Demokrat Yargı Derneği Eşbaşkanı Orhan Gazi Ertekin, derin devlet algımızı bizzat derin devletin kendisinin de örgütleyebileceğini ve Ergenekon'un siyasi bir dava olduğunu söyledi.
"Karar verene bağlı olarak (hükümet, polis, Cumhuriyet Savcısı vb.) herkes terörist olabilir" diyen Ertekin, halkın Ergenekon gibi davaların takipçisi olması gerektiği ifade etti ve gazeteciliğin veya sanat faaliyetinin terör suçu olmadığını açıkladı. bianet'e yaptığı açıklamasından satırbaşları şöyle:
* Siyasetin kendisi suça dönüştürülüyor. Terör suçunu diğerlerinden ayıran unsurun "şiddet" ve "silah" olduğu gerçeği ihlal ediliyor ve suç tarifi "siyasal amaca" uzanıyor.
* Dolayısıyla, gazetecilik yapmak, sanat faaliyeti yürütmek, hükümeti alaşağı etmeye çalışmak, başka bir hükümet getirmeye çalışmak gibi eylemler suçun kendisine dönüşüyor.
"Herkesin sözle, yazıyla hükümeti devirme hakkı vardır"
* Oysa burada suç olan hükümeti alaşağı etmeye çalışmak değildir. Bütün yurttaşların sözle, yazıyla, medya yoluyla hükümeti alaşağı etme hakkı vardır.
* "Yargının sonucunu bekleyelim" sözüne sarılmak, "işi pişkinliğe vurmak" anlamına gelir. Zaten yüz yıldan fazladır "yargının sonucunu bekliyoruz." Yargının adalet ürettiği herhangi bir tarihsel anı bize örnek olarak verebilirler mi? Bu söze, sadece bir espri muamelesi yapıp "yargıyı yargılama hakkımızı" talep etmenin peşine düşmeliyiz.
* Ergenekon davasının kendine özel bir karakteristiği var. Bütün derin devlet davalarında şu soru meşrudur: "Acaba, bize, birilerini, işte derin devlet budur diye işaret eden gücün bizzat kendisi derin devlet olabilir mi?"

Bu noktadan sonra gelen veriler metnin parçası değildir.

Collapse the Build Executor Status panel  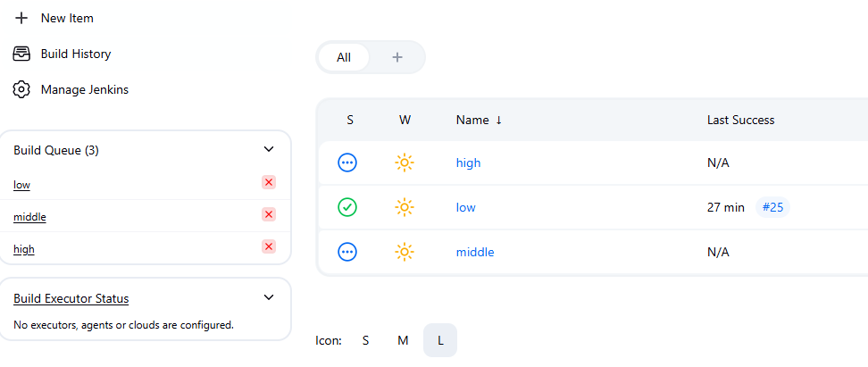[269, 297]
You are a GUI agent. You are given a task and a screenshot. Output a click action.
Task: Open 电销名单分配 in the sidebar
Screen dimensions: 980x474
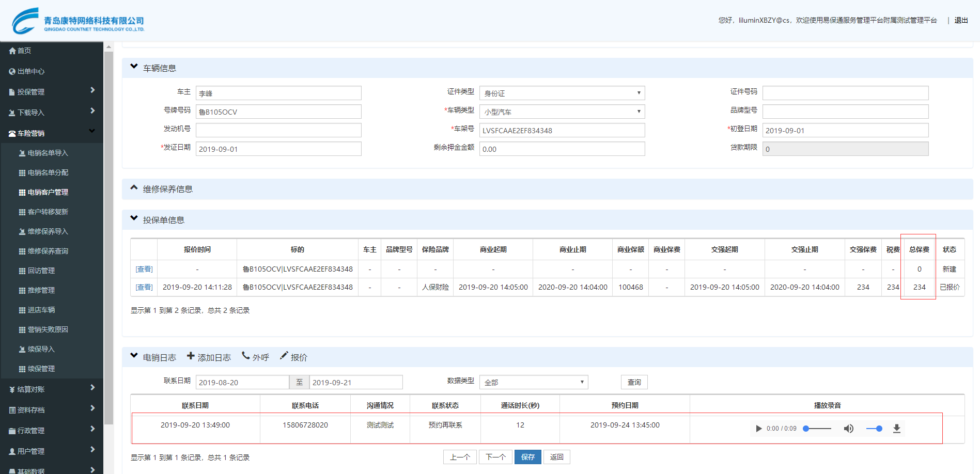[x=48, y=172]
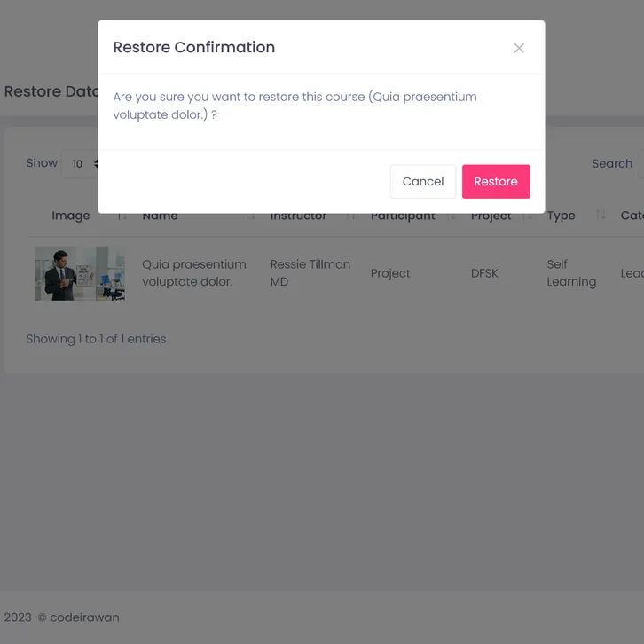Click the Type column header

562,216
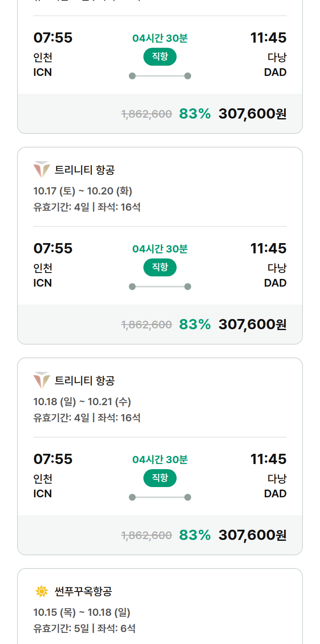Click the 썬푸꾸옥항공 sun logo icon
The height and width of the screenshot is (644, 320).
click(x=42, y=591)
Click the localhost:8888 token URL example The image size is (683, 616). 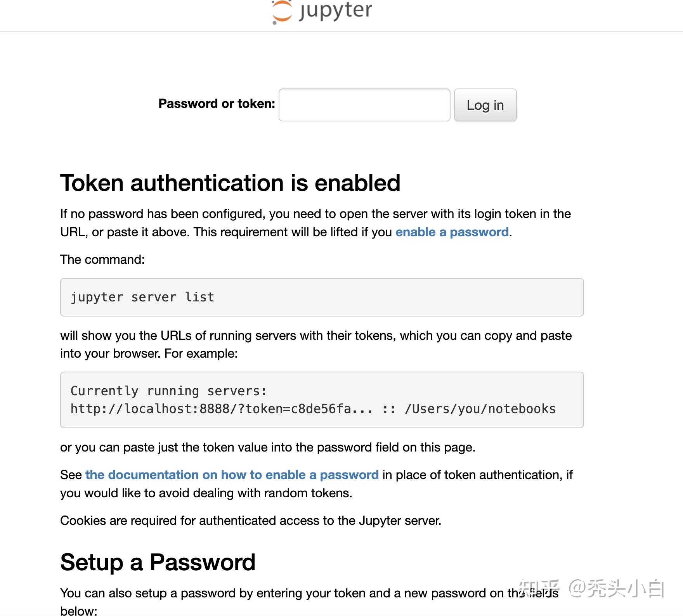pyautogui.click(x=221, y=409)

"Savunma gibi temel haklarından mahrum kalıyorlar"
* Derin devlet algımızı bizzat derin devletin kendisi de örgütleyebilir. Buna karşı uyanık olmamız ve bu tür davaların takipçisi olmamız gerekir.
* Ergenekon siyasi bir davadır. Yargılamayı gerçek bir yargılama olmaktan çıkartan ise güç eşitsizliğidir.
* Bu tür davalarda sorun, hakkında suç isnat olunan kişinin en temel haklarının askıya alınması ve kendi masumiyetini ispatlayabileceği koşullardan mahrum bırakılmasıdır. Ergenekon'u ve başka "terör davalarını" sorun haline getiren ve gerçek bir yargılama olmaktan çıkartan nokta budur.
"Yargı iki ideolojik bloğun hakimiyetinde"
* Türkiye'de yargı, yaklaşık son beş-altı yıldır iki büyük ideolojik bloğun hakimiyeti altında. Bunlardan ilki Cumhuriyetin başından itibaren egemen olan ideolojik blok.
* Son altı ay içinde bu ideolojik grubun yüksek yargıdaki hakimiyetleri ikinci büyük ideolojik grup tarafından alaşağı edildi. Bu ikinci grubun hakimiyet alanları ise öncelikle Özel Yetkili Ağır Ceza Mahkemeleri'dir ve giderek daha geniş alanları etkisi altına almaya da başladı.
* Her iki adli perspektifin temel hak ve özgürlükler konusundaki tavır alış biçimi ve refleksleri birbirine denk.
TMK'da hukukun temel ilkeleri yok sayılıyor
* Terör ve terörizm kavramlarının "tanımsızlığı" nedeniyle, neyin "terör" olduğu ve kimin "terörist" olduğuna karar verme hakkı egemen güçlere teslim ediliyor.Karar verene bağlı olarak (hükümet, polis, Cumhuriyet Savcısı vb.) "herkes terörist olabilir."
* Kendi masumiyetini soruşturma gücü karşısında eşitlikle savunma haklarının hiç biri "terörist"lere tanınmaz. Temel hak ve özgürlükleri ellerinden alınır.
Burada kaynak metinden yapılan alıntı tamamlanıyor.